====== Exercise text ======

LICENSE TYPES The following license types are established under AB 266 (B&P code 19300.7)) and SB 643 (19331(g) and 19332):  

(1) Type 1 = Cultivation; Specialty outdoor.  Up to 5,000 square ft of canopy, or up to 50 noncontiguous plants
(2) Type 1A = Cultivation; Specialty indoor.   Up to 5000 sq ft
(3) Type 1B = Cultivation; Specialty mixed-light. Using exclusively artificial lighting.
(4) Type 1C = Specialty Cottage, for cultivation using a combination of natural and supplemental artificial lighting at a maximum threshold to be determined by the licensing authority, of 2,500 square feet or less of total canopy size for mixed-light cultivation, up to 25 mature plants for outdoor cultivation, or 500 square feet or less of total canopy size for indoor cultivation, on one premises
(5) Type 2 = Cultivation; Outdoor. Up to 5000 sq ft,  using a combination of artificial and natural lighting
(6) Type 2A = Cultivation; Indoor. 5001 -10,000 sq ft.
(7) Type 2B = Cultivation; Mixed-light. 5001 -10,000 sq ft
(8) Type 3 = Cultivation; Outdoor. 10,001 sq ft - 1 Acre
(9) Type 3A = Cultivation; Indoor.. 10,001 - 22,000 sq ft
(10) Type 3B = Cultivation; Mixed-light. 10,001 - 22,000 sq ft
(11) Type 4 = Cultivation; Nursery.

======

▶ Instructions for the task
Carry the license types list forward after its final entry, "(11) Type 4 = Cultivation; Nursery." The data that follows comes from a separate source and is unrelated to the license types text.

====== Data under study ======

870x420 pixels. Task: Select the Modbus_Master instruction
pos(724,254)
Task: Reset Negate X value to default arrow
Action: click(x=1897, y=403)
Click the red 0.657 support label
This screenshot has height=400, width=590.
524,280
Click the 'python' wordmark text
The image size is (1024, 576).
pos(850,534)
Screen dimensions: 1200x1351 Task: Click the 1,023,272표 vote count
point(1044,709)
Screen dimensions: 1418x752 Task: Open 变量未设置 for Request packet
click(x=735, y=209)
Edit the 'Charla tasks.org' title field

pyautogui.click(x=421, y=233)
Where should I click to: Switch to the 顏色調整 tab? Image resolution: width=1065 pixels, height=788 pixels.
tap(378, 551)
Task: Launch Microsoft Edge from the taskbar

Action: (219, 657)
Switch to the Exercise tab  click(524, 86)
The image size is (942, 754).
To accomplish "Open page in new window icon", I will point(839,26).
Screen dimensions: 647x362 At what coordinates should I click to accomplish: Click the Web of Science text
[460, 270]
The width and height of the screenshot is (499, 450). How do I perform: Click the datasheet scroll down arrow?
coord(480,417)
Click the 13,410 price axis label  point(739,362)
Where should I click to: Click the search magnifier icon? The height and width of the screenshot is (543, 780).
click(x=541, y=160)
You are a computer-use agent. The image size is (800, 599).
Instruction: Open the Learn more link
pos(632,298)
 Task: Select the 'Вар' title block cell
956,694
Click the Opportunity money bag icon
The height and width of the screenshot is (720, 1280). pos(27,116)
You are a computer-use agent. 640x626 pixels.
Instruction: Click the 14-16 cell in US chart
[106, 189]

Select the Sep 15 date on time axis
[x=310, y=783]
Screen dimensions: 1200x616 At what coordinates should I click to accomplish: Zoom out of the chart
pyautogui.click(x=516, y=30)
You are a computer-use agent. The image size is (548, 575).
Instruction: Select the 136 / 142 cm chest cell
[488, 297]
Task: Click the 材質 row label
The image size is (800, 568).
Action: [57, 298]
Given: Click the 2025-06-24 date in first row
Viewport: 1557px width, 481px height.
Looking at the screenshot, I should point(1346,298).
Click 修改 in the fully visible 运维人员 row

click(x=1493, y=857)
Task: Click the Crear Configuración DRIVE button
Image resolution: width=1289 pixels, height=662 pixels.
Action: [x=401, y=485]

======

▶ Answer section
(k) Type 6 = Manufacturer 1 for products not using volatile solvents.
(l) Type 7 = Manufacturer 2 for products using volatile solvents.
(m) Type 8 = Testing
(n) Type 10 = Dispensary; General
(o) Type 10A = Dispensary; No more than three retail sites
(p) Type 11 = Distribution 
(q) Type 12 = Transporter

CULTIVATION SIZE LIMITATIONS  The maximum allowable size is 1 acre (43,560 sq ft) outdoors (Type 3) or 22,000 sq ft indoors (Type 3A and 3B licenses).  The DFA is directed to limit the number of Type 3, 3A and 3B licenses.  (AB 243, 19332(g)).

VERTICAL INTEGRATION There are complicated restrictions to prevent vertical integration (AB 266, 19328).  In general, licensees can only hold licenses in up to two separate categories. Small cultivation licensee Types 1 -2 may hold manufacturing or Type 10A retail licenses (limited to three dispensaries). It appears that Types 3-4 licensees can't apply for manufacturing  licenses at all.  However, Type 10A licensees can apply for both manufacturing and cultivation licenses, provided their total cultivation area doesn't exceed 4 acres.  Also, facilities in jurisdictions that require or permit cultivation, manufacture and distribution to be integrated as of July 1, 2015 may continue to operate that way until Jan 1, 2026.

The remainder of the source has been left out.